With all the negative publicity social media receives in regards to the lives of teens, there exists a shining reminder of the role it can play in producing positive effects. The NY Times recently released an article highlighting the positive impact that blogging can have on the mental health of teenagers based upon recent research. Amid the furor caused by topics like cyberbullying, the idea that blogging can serve as a form of therapy for teens evokes a sigh of relief and casts light on the ways in which social media can serve to connect individuals and decrease feelings of isolation.
While nothing may ever truly replace the traditional diary, being able to express oneself through the written word has always been hailed as both an art form and as a cathartic endeavor. These findings remind us of the value of documenting emotions and experiences. The responses that teens may receive to their blog serve to validate their feelings and can empower them to increase their social support system.

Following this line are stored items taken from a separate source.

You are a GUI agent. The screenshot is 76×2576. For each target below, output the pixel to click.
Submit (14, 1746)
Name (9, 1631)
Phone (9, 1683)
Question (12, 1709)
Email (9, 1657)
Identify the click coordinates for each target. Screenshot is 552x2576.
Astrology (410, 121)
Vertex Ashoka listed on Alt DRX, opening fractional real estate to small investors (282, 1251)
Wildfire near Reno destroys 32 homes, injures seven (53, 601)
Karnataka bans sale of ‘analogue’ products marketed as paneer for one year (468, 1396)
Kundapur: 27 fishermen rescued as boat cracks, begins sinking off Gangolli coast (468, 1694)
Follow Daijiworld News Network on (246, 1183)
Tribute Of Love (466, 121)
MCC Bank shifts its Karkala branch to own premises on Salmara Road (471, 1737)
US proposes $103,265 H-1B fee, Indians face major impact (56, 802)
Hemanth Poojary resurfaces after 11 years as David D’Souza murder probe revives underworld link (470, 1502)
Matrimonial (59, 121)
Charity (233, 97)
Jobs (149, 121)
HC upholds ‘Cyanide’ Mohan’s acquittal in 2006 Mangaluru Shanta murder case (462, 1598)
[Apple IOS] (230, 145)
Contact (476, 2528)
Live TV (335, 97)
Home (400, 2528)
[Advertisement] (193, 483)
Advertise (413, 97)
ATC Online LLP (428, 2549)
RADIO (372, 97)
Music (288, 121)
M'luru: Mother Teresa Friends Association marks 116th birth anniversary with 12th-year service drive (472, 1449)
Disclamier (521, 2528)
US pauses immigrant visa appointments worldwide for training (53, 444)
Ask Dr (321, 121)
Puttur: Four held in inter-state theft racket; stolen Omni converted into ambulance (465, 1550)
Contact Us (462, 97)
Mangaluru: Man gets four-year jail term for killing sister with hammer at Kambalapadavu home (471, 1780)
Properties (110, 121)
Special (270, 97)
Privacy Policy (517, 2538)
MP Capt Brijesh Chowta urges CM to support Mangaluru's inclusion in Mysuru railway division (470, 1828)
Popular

This seems like yet another new and innovative way for counselors to engage their teenage clients by meeting them where they are and working with new forms of communication in a therapeutic context. Blogging with feedback may serve the same purpose as a group with respondents offering feedback, validation, corrective experiences, and providing reality checks which can then be discussed in the therapeutic dyad. Teens seem much more likely to talk about their blog posts than they ever were to allow entry to the private pages of their diary.
For those of us that still consider a blog to be frightening concept, it may be time to take another look at the ways in which we can use it to enhance our own therapeutic interventions with teenage clients. You may even be tempted to try your hand at your own blog. It might just be good for you.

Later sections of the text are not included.